21. Composición según una cualquiera de las reivindicaciones 11 a 20, caracterizada porque contiene además uno o varios filtros solares suplementarios diferentes de los filtros citados en las reivindicaciones anteriores y elegidos entre los derivados salicílicos, los derivados del dibencilidenoalcanfor, los derivados de la benzofenona, los derivados de \beta,\beta'-difenilacrilato, los derivados de fenilbencimidazolo, los derivados antranílicos, los derivados de imidazolinas, los derivados metileno-bis-(hidroxifenilbenzotriazolo), los derivados del ácido p-aminobenzoico, los polímeros hidrocarbonados filtros y las siliconas filtros.

22. Composición según una cualquiera de las reivindicaciones 11 a 21, caracterizada porque contiene además nanopigmentos de óxidos metálicos tales como el óxido de titanio, el óxido de hierro, el óxido de cinc, el óxido de circonio y el óxido de cerio, eventualmente cubiertos.

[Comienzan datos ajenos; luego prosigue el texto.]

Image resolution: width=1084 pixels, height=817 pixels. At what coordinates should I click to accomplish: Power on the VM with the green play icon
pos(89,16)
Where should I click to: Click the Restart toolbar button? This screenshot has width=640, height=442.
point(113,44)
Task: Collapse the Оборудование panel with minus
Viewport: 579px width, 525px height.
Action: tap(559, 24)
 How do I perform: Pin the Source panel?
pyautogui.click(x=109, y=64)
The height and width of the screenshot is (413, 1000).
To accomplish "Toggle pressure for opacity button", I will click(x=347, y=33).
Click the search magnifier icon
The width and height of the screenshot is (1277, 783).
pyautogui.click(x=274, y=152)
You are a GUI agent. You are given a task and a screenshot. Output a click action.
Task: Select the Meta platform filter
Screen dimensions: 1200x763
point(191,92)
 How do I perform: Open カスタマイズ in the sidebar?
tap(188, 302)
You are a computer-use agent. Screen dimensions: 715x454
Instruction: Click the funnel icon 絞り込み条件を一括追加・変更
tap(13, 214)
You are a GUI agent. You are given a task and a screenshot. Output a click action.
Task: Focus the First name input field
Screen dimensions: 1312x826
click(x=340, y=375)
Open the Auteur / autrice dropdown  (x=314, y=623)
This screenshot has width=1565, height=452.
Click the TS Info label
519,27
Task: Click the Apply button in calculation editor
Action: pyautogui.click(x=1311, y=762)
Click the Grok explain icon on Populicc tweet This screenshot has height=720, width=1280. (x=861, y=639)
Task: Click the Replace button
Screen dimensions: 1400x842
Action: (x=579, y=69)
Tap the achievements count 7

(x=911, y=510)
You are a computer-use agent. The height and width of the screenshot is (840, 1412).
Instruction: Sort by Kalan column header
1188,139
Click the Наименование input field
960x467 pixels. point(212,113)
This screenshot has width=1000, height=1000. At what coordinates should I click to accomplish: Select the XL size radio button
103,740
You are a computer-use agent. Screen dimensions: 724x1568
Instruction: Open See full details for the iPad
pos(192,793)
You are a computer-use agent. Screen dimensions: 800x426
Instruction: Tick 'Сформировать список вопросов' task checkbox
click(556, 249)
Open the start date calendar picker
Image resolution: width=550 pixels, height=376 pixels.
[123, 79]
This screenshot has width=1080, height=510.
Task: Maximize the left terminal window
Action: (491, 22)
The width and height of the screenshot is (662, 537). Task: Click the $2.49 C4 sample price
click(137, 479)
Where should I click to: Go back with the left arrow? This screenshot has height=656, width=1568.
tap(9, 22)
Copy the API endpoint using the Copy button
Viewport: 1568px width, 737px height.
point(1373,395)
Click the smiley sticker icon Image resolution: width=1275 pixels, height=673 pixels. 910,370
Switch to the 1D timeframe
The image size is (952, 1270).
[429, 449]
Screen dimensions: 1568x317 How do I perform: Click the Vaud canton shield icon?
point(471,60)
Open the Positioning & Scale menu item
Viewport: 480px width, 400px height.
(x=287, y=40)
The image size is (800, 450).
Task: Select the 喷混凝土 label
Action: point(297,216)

23. Composición según una cualquiera de las reivindicaciones 11 a 22, caracterizada porque contiene además al menos un agente de bronceado y/o de bruñido artificial de la piel.

24. Composición según una cualquiera de las reivindicaciones 11 a 23, caracterizada porque contiene además uno o varios adyuvantes de formulación elegidos entre los cuerpos grasos, los disolventes orgánicos, los espesantes, los antioxidantes, los opacificantes, los estabilizantes, los agentes antiespuma, los perfumes, los conservantes, las cargas, los secuestrantes, los propulsores y los colorantes.